A consulta pública está aberta até o dia 12 e a ideia da prefeitura é lançar o edital ainda em meados deste mês.

Cada CEU será concedido individualmente por cinco anos, ou seja, 12 organizações sociais diferentes podem levar a administração dessas unidades.

A prefeitura prevê, na minuta do edital, um repasse mensal de R$ 7,6 milhões às organizações sociais. Nos cinco anos de concessão, esses repasses totalizam R$ 456 milhões. A prefeitura afirma que vai economizar nesses cinco anos R$ 87 milhões com a concessão.

Mas a economia financeira não é o principal fator citado pelo secretário de Educação, Bruno Caetano, para a concessão da administração desses espaços.

"Hoje uma parte significativa do tempo do secretário de educação até o diretor de escola é consumido com assuntos que são satélite na educação [como a conservação de espaços], mas não são educação no sentido estrito, e isso impacta muito na aprendizagem", afirma.

A ideia, afirma Caetano, é "liberar fôlego" para que os gestores possam focar na parte pedagógica. Os diretores, professores e agentes técnicos educacionais permanecerão servidores concursados, afirma ele.

A prefeitura estabelece, no texto prévio aberto à consulta pública, horários de funcionamento dos CEUs, incluindo piscinas, biblioteca e laboratórios. Todas as atividades que ocorrerem nesses espaços, inclusive eventos, devem obrigatoriamente ser gratuitas, prevê a gestão municipal.

Caetano afirma que a programação das atividades continuará a ser elaborada pela prefeitura e que caberá às organizações sociais contratar as atividades estabelecidas pela administração municipal.

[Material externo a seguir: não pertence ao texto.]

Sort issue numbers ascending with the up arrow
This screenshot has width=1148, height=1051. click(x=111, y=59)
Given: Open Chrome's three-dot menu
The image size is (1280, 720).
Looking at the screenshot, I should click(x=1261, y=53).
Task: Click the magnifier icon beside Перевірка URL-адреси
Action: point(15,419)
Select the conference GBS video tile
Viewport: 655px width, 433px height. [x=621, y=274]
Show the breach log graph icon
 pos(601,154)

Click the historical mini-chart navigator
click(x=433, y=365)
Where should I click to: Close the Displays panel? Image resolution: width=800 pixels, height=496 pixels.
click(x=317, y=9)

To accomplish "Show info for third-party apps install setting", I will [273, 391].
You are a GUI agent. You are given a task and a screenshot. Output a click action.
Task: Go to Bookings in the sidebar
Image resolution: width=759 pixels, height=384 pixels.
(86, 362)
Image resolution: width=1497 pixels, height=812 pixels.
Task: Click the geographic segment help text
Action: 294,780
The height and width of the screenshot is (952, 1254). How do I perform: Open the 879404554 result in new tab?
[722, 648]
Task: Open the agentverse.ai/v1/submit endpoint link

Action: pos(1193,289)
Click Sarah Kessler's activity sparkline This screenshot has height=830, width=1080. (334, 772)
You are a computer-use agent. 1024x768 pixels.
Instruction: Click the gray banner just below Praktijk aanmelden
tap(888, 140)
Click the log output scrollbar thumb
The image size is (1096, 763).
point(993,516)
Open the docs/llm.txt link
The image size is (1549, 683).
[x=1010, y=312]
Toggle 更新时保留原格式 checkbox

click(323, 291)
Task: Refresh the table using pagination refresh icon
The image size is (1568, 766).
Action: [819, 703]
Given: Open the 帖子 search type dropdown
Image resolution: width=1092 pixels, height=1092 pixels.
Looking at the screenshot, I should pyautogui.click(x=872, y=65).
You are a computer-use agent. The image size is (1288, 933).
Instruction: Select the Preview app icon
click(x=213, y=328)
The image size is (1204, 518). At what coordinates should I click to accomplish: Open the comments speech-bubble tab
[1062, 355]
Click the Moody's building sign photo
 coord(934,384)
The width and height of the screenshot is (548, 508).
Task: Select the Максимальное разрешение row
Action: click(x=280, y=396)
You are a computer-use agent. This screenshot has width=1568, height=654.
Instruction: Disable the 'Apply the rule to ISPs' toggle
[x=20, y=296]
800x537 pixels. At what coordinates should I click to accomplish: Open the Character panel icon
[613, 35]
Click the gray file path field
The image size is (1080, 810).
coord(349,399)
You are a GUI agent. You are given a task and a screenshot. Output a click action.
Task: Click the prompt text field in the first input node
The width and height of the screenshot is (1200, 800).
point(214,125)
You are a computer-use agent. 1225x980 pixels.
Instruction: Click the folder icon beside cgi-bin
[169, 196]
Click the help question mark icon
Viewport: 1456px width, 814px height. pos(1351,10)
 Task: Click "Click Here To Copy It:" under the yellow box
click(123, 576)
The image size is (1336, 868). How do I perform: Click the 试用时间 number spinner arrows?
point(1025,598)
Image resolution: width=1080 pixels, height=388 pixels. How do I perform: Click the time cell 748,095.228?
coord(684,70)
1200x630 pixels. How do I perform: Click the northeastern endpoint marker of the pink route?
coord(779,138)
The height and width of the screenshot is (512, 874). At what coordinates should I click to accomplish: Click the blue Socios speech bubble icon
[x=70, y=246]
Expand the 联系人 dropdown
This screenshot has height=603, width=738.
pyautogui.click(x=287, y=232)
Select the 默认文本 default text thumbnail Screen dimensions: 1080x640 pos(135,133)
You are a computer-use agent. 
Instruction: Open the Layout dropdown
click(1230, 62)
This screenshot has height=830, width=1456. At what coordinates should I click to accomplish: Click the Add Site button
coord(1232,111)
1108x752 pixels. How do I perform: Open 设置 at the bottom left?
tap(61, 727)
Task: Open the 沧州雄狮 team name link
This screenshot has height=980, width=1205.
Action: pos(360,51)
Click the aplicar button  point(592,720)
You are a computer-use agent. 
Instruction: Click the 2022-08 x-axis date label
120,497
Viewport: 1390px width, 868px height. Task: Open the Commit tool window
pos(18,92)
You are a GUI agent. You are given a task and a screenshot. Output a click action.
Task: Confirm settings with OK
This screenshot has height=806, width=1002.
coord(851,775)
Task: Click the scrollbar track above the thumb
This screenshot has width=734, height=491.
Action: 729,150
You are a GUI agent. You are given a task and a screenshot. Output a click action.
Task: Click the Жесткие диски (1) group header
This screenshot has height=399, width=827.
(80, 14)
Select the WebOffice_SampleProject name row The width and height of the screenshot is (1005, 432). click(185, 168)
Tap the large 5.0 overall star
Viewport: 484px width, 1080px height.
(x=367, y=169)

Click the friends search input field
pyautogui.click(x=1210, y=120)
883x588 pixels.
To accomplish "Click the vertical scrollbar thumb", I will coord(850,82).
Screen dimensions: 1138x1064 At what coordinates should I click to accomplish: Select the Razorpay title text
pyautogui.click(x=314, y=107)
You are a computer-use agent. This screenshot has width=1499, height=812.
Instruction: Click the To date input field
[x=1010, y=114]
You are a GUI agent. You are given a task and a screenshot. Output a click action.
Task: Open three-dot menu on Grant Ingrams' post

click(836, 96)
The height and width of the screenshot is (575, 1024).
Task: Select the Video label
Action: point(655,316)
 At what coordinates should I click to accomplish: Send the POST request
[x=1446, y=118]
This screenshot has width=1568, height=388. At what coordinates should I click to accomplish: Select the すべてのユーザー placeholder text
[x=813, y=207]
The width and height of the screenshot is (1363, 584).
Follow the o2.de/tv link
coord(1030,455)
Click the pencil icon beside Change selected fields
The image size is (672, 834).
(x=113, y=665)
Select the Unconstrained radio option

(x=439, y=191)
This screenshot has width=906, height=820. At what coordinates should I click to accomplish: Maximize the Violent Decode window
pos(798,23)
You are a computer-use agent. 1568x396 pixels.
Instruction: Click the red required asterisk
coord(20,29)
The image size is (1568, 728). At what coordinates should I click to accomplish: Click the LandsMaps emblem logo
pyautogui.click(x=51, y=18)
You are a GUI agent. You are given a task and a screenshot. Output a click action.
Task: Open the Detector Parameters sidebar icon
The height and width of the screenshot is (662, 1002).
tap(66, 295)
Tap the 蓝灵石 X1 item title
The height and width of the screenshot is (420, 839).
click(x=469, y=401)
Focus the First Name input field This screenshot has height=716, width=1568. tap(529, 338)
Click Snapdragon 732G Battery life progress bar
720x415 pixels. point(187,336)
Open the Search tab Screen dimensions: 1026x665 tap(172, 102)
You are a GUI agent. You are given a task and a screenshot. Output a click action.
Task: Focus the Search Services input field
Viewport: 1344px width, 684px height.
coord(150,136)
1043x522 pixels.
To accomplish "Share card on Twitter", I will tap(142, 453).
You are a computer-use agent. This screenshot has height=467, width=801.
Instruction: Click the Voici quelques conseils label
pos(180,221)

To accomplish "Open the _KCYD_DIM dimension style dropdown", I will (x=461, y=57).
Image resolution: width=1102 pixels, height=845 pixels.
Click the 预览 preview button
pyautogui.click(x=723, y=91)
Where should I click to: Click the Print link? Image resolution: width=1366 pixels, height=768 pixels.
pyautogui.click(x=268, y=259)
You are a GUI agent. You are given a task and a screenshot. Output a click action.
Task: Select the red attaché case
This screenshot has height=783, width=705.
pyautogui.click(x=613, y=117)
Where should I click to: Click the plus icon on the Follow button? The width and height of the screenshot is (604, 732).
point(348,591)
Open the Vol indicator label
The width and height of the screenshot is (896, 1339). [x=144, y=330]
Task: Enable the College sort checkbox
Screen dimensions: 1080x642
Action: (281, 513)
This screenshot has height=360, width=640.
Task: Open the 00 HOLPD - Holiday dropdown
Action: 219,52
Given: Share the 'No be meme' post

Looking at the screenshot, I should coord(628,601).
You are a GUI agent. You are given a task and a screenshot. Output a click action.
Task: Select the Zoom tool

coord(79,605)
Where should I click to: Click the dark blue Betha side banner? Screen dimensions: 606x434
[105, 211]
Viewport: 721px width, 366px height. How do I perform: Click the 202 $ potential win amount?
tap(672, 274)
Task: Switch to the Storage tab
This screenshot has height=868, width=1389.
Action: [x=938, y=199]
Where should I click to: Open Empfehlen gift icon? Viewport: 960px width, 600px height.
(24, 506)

Questionado sobre se o restante da rede municipal poderá entrar nesse mesmo modelo, o secretário afirma que isso depende do sucesso da concessão da infraestrutura dos CEUs.

"Vamos passo a passo. A gente vai nesse momento avaliar esse modelo, implementá-lo, avaliá-lo e, se esse modelo se mostrar uma solução mais estável, para garantir o que a gente chama de serviços de infraestruturas educacionais, o que a gente não chama de educação no sentido estrito, pode ser que isso aconteça", afirma.

"Mas é um primeiro passo que a gente tem que implementar, avaliar, corrigir eventuais rumos para depois pensar em expandir. Nesse momento, não se pretende nenhuma outra ampliação para nenhum outro tipo de equipamento educacional. Por enquanto a gente estuda esse modelo para os outros CEUs."

Fernando Cássio, professor de políticas educacionais da Universidade Federal do ABC, afirma que a concessão às organizações sociais pode reduzir a transparência da gestão dessas unidades e que, ao contrário do que pretende a prefeitura, não é possível separar a gestão educacional e pedagógica da administração dos espaços dos CEUs.

"Quando você faz essa transferência da gestão do espaço, inclusive da gestão das decisões, você despubliciza o espaço, tira as potencialidades de servir ao público", afirma. "A gestão vai ficar menos transparente, as tomadas de decisão vão ser feitas com menos participação da sociedade", diz ele.

Outro setor em que organizações sociais atuam é na área da saúde. Há mais de 40 entidades dessas qualificadas pela prefeitura para administrar hospitais e outros equipamentos municipais de saúde.

O deputado José Américo Dias (PT) atua em uma CPI (Comissão Parlamentar de Inquérito) na Assembleia Legislativa de SP que investiga a quarteirização dessas entidades (prática em que empresas subcontratam outras para fazer aquilo para que foram contratadas) e também atuou na CPI das OSs em 2018. "O grande problema é que não há fiscalização interna e não há transparência", diz ele sobre esse modelo.

O secretário Bruno Caetano afirma que isso está previsto e que os custos da concessão desses espaços incluem a contratação de uma auditoria externa e independente para fiscalizar a administração dos CEUs.